## [TRAVAIL DEMANDÉ]
1. D'après le texte sur la prison, quelle part du nombre des détenus le personnel d'encadrement représentait-il au milieu du XIXe siècle ?
2. Transcrivez à l'identique le passage du texte sur la prison qui va de « Prison de La » à « la peine d'incarcération. ».

Milieu carcéral

Milieu carcéral

Prison

Prison de La Tuilière à Lonay, Vaud, Suisse

Une prison ou pénitencier[1] est un lieu d'emprisonnement ; par extension, le terme prison désigne également la peine d'incarcération.

Les personnes détenues dans une prison sont appelées des prisonniers ou des détenus.

Sommaire

Objectifs

Actuellement

Les buts des prisons varient selon les époques et surtout les sociétés. La plupart du temps, il s'agit :

  • de protéger la société des personnes dangereuses ;
  • de décourager les gens de commettre à nouveau des actes interdits par la loi ;
  • de rééduquer le détenu de manière à le réinsérer ;
  • de faire taire les opposants politiques. Ce but est principalement visé dans les dictatures, mais les démocraties sont parfois, elles-aussi, accusées d'agir de même avec des militants politiques ;
  • d'empêcher des prévenus de prendre la fuite ou de compromettre leur futur procès, on parle alors de détention provisoire.

Autrefois, la prison servait également à enfermer les malades mentaux de manière à les isoler de la société. Depuis, la majorité des pays disposent d'hôpitaux psychiatriques. Mais les prisons contiennent une population relativement importante de personnes ayant des troubles mentaux.

On attribue principalement sept principes à la prison :

  • correction : amendement, remplacement social ;
  • classification : répartition dans des établissements pénitentiaires selon différents critères (âge, sexe, gravité de l'acte, etc.) ;
  • modulation : où le déroulement de la peine passe par différentes étapes (privation de liberté, assignation à résidence suivi de libération conditionnelle avant la liberté) ;
  • travail : comme obligation et comme droit (tout condamné a le droit de travailler plus que l'obligation de travailler), le travail pénitentiaire pourrait contribuer à la réinsertion professionnelle des détenus[2] ;
  • éducation : le traitement d'un condamné a pour but sa resocialisation. Erving Goffman prétendra que, au contraire, ces institutions totales loin de resocialiser les individus, pouvaient provoquer chez lui une déculturation entraînant son incapacité à se réadapter à la société ambiante ;
  • contrôle : nécessite un personnel spécialisé ;
  • institutions annexes : il faut une assistance apportée au détenu lors de sa sortie de prison, au moment de la réelle resocialisation.

Le nombre de personnels d'encadrement est passé de 5% du nombre des détenus au milieu du XIXe siècle à près de 30% de nos jours.

Évolution dans l'Histoire

Le rôle de la prison a évolué à travers l'Histoire. De simple outil de rétention en l'attente d'une peine, il est devenu une peine en soi. Dans certains pays (principalement les démocraties), elle est un outil ayant pour objectif de protéger la société de ses éléments dangereux et de les réinsérer, mais elle peut également être utilisée comme outil de pression politique dans des contextes plus difficiles. Dans les faits, la réinsertion est rarement pleinement atteinte.

## [DONNÉES FOURNIES]
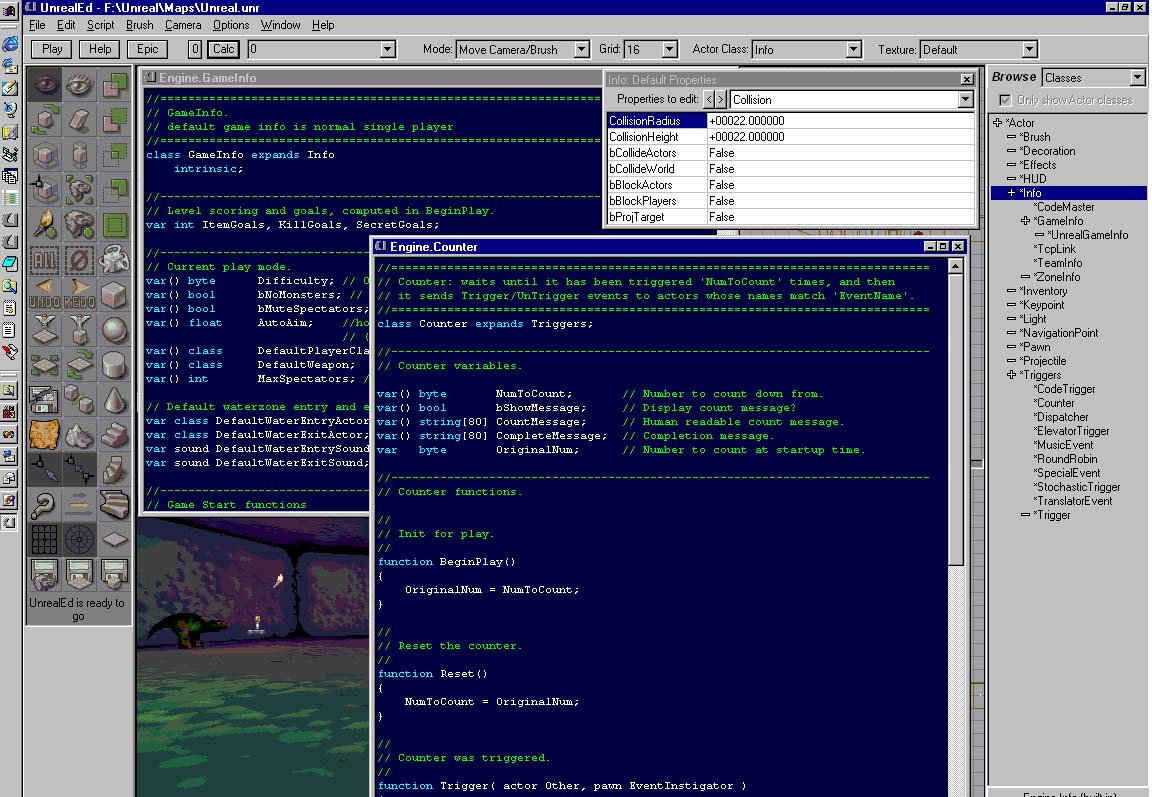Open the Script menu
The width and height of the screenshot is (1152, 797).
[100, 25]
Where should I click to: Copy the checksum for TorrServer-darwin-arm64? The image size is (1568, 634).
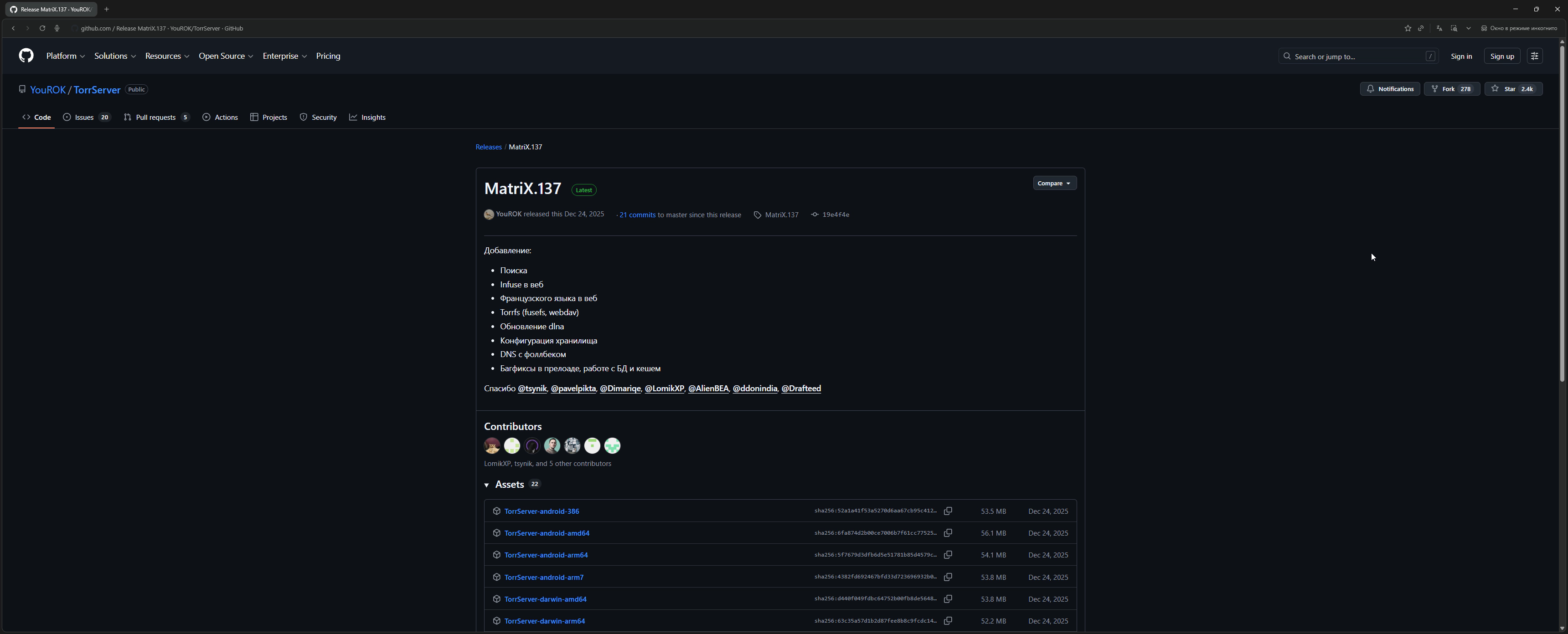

## [RÉPONSES RÉDIGÉES]
1. 5% du nombre des détenus.

2.
Prison de La Tuilière à Lonay, Vaud, Suisse

Une prison ou pénitencier[1] est un lieu d'emprisonnement ; par extension, le terme prison désigne également la peine d'incarcération.